The decline in the cost of computing and the discovery that GPUs were the most efficient way to process the calculations required to find patterns in large amounts of data did not alone make the 2012 breakthrough in image classification possible. The main contribution of this breakthrough was the discovery of labeled images taken from the Web and assembled into ImageNet, an organized database, in 2009. Similarly, the invention of a new kind of statistical model for processing and analyzing text in 2017 was a significant contribution to today’s ChatGPT bubble, but “generative AI” couldn’t happen without the vast amounts of text (and images and videos) available (and or without permission) on the web.

Why is the decreasing cost of computing, or “Moore’s Law,” so central to descriptions and explanations of the course of computing in general and “Artificial Intelligence” advances in particular? why is there IT industry observers missed the most important trendThe data explosion that has driven technological innovation since at least the 1990s?

The term “data processing” was coined in 1954. “This does not mean that all industry participants should ignore data,” I wrote in 2019. data and increasingly larger containers to store it (also enabled by Moore’s Law).

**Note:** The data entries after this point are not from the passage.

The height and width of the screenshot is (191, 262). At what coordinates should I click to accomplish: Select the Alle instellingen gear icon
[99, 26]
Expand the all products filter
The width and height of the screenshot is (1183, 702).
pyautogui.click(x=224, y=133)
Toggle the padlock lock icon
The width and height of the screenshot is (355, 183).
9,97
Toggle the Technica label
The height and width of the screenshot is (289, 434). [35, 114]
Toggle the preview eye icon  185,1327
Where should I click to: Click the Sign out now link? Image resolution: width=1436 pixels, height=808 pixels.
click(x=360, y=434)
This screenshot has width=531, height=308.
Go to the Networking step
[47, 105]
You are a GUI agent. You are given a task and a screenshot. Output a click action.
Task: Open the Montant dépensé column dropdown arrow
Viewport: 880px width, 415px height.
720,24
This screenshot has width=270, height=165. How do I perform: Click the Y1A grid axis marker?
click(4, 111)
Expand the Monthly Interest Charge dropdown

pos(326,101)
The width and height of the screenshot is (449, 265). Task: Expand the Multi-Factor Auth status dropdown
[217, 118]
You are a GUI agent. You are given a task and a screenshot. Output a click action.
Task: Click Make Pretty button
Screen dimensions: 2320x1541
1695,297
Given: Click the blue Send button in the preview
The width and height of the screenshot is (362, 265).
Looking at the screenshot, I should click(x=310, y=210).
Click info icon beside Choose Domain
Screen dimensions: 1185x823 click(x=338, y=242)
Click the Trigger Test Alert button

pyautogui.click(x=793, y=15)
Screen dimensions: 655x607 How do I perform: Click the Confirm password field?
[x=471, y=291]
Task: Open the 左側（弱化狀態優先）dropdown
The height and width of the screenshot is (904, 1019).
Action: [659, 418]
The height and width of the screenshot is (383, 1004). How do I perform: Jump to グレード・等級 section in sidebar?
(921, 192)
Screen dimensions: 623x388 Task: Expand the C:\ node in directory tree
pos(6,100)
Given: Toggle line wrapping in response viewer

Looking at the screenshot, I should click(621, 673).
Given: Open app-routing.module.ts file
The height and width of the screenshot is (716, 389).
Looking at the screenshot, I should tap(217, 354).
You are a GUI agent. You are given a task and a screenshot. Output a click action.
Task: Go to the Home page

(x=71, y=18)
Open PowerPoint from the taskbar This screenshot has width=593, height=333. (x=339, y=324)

“Data” is an ephemeral concept that is difficult to define and measure, unlike the fact that we can see with our own eyes that processing power and computers are rapidly shrinking. Also helping to promote the focus on processing rather than data was Intel, a very successful marketing force.

“Data” enjoyed a brief PR success between about 2005 and 2015, and terms like “Big Data” and “Data Science” became the talk of the day. But these were quickly eclipsed most successful marketing and branding campaign ever“artificial intelligence”. Yet data continues to consume the world, for better or worse. He eventually even received two Nobel Prizes – although it was not explicitly stated.